DATA:
------------------------------------
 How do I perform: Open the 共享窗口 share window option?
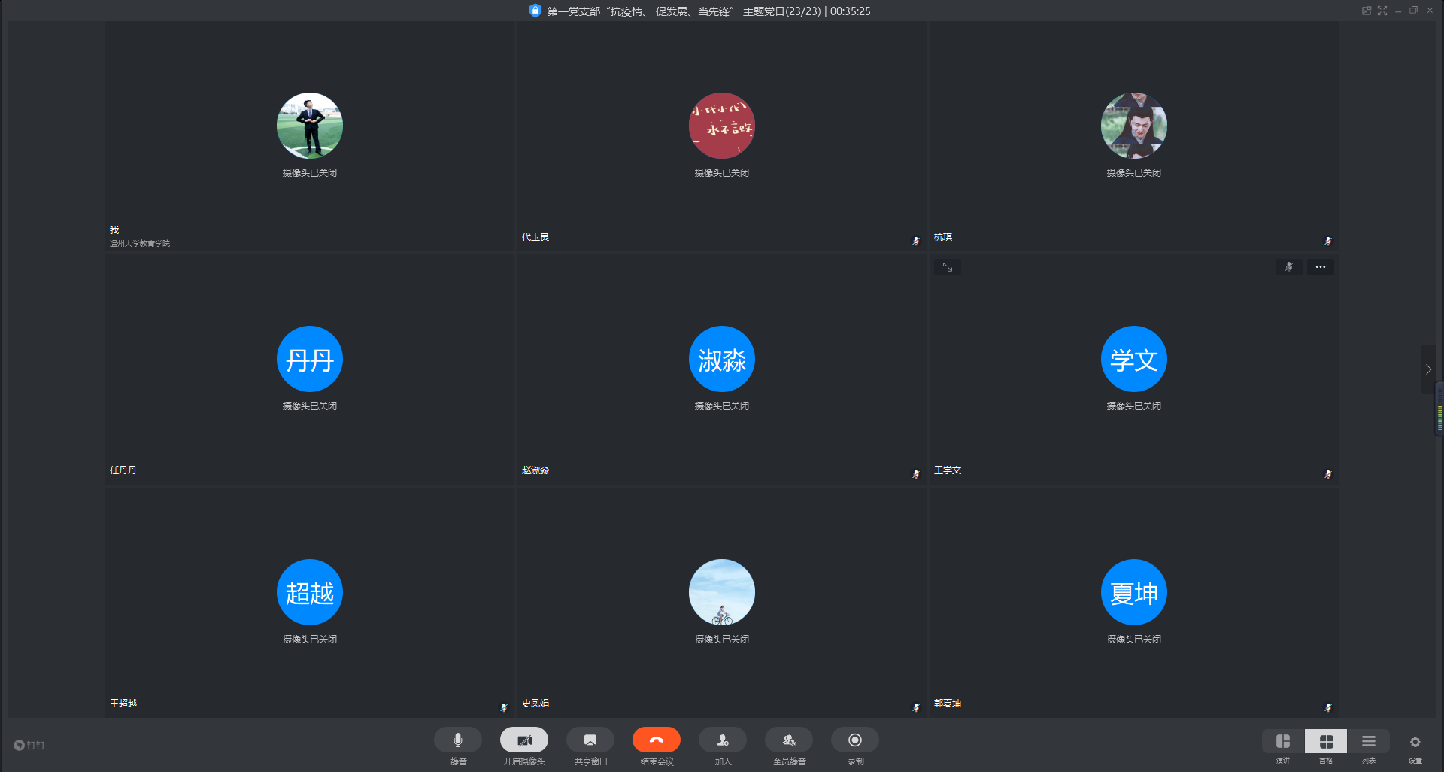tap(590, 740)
------------------------------------
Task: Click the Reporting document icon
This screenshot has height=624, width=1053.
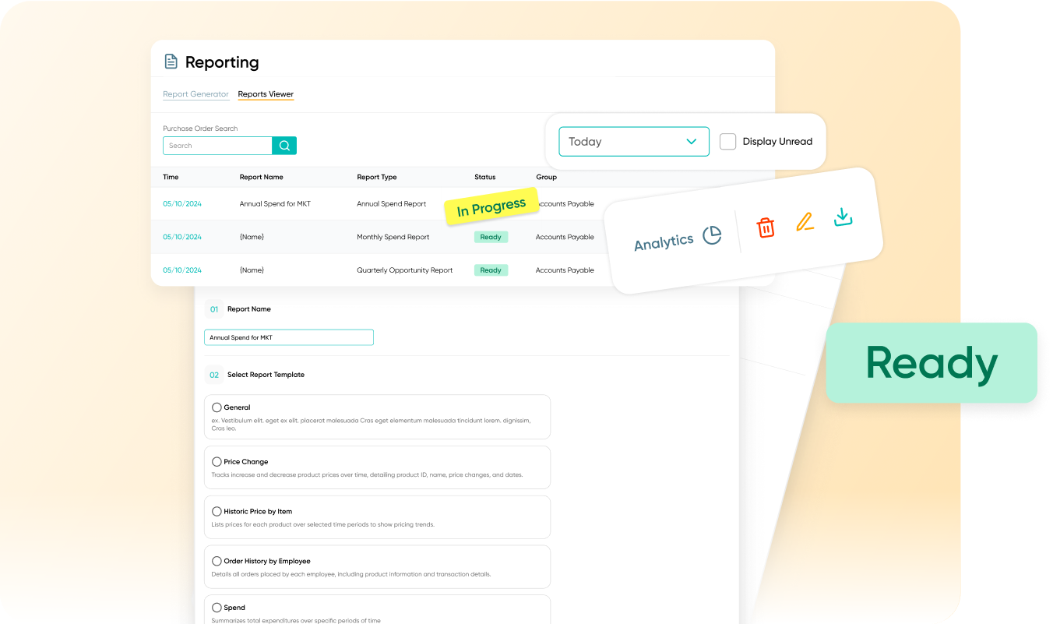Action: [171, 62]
------------------------------------
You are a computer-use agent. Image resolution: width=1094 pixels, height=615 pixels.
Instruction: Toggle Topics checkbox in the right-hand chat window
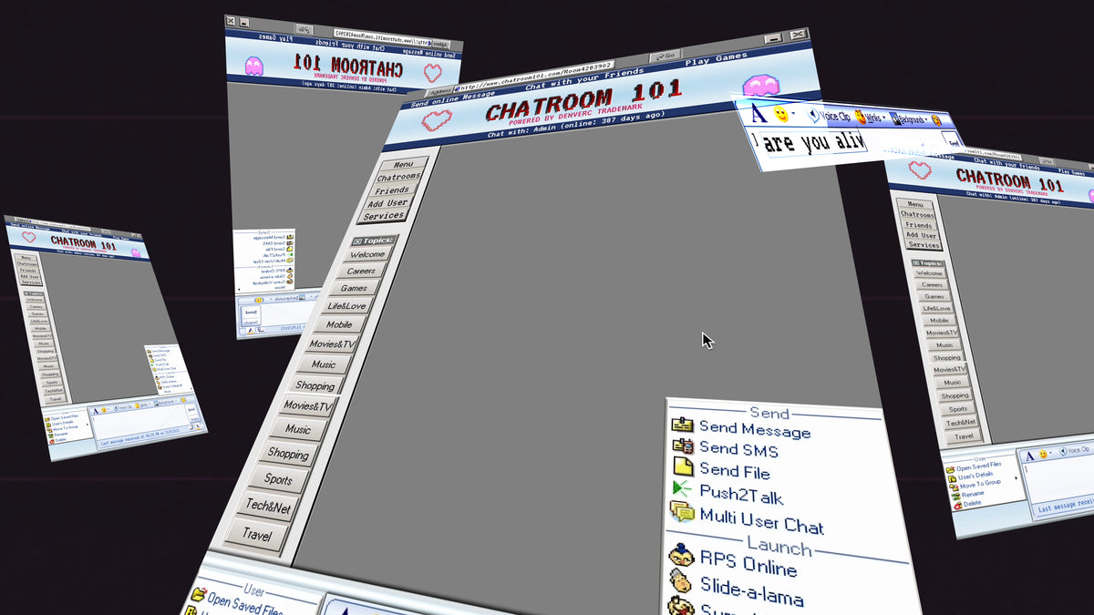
------------------------------------
TASK:
Above are the entries. Copy exactly the part that opens with the line containing "You are a computer-use" and closes with the line containing "Instruction: Toggle Topics", and no more.

ANSWER:
You are a computer-use agent. Image resolution: width=1094 pixels, height=615 pixels.
Instruction: Toggle Topics checkbox in the right-hand chat window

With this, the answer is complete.